The first showed football on Friday night (April 5): Women's European Championship qualification, Germany played Austria. Meanwhile, the crime series “Der Alte” was shown on ZDF. “Let's Dance” 5th live broadcast on RTL and “The Voice Kids” 1st Saturday. ProSieben showed “Jack Reacher” in prime time, while kapel eins wanted to score points with “Navy CIS: LA” and VOX wanted to score points with “Full speed ahead – The Cruise documentary.” RTLZWEI showed the movie “American Sniper”. But which format was able to attract the most viewers to the screen?

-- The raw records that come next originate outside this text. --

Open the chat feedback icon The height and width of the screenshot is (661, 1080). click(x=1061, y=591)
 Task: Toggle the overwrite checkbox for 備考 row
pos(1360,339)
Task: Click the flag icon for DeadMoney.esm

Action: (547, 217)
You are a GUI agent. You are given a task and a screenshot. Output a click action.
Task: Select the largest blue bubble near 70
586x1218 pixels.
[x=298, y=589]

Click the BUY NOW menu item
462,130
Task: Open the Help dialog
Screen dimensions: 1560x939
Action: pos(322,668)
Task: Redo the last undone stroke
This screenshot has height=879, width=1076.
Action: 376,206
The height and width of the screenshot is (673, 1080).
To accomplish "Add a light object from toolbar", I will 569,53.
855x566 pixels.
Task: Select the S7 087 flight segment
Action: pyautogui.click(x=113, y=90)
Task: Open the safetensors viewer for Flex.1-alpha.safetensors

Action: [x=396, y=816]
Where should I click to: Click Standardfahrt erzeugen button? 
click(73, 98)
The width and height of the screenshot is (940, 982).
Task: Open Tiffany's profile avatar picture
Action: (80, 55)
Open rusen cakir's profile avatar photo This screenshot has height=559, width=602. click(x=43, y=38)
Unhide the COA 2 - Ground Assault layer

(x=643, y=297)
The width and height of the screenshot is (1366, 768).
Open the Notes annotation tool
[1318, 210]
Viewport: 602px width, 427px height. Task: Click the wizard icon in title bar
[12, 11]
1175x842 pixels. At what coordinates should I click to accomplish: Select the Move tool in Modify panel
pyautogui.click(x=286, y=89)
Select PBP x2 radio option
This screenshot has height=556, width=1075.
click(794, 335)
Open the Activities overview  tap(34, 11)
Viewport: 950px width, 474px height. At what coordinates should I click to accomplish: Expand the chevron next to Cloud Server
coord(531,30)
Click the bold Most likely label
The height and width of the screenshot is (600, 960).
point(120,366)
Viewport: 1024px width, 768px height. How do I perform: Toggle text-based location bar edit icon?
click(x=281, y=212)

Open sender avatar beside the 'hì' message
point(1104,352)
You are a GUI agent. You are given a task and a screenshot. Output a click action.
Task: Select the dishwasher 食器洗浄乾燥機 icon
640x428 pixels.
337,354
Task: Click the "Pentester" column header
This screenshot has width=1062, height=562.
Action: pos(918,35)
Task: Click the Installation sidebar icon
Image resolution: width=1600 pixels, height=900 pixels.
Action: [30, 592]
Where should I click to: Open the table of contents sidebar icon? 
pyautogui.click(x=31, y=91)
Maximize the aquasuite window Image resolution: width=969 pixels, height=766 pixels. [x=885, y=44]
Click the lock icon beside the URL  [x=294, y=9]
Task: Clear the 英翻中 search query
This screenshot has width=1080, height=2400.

“Old Man” is better than “Let's Dance”

“Der Alte” on ZDF (20:15) won the Friday evening rating duel. The episode “Crash” was watched by 5.95 million people – equivalent to a 23.9 percent market share. In second place is “Last Trace Berlin” (ZDF, 21:14): 4.6 million viewers (market share: 18.4 percent). “Tagesschau” (Das Erste, 20:00) took third place with 4.06 million people and a market share of 17.9 percent. The “heute-show” followed in fourth place (ZDF, 22:30, 3.69 million people, market share 18 percent) and the program “heute” is in fifth place (ZDF, 18:59, 3.46 million people, market share 19.1 percent). “Let's Dance” live (RTL, 8:15 p.m.) ranked sixth among the ten most-watched formats (total viewers) with 3.41 million viewers and a 15.1 percent market share.

However, the RTL dance show managed to score points with a young audience and landed in first place: 0.9 million people aged 14-49 tuned in. This corresponds to a market share of 19.7 percent. Here, “heute-show” was in second place (0.73 million people, market share 16.4 percent), “Tagesschau” was in third place (0.7 million people, market share 17.6 percent).

This is how TV ratings are determined

Audience estimates are determined for approximately 5,000 representative households. According to AGF Videoforschung GmbH, they are a “reduced image of all private households with at least one television set in Germany”. The company is responsible for data collection and involves ARD and ZDF as well as private broadcasters and companies. The data has been collected since 1963, although there was a change in 2016: from then on, only households where the main earner speaks German are included. The measurement is performed by devices that record TV sound signals and compare them with the sound patterns of TV channels. As of 2020, the extent of streaming offers has also been measured in some representative households.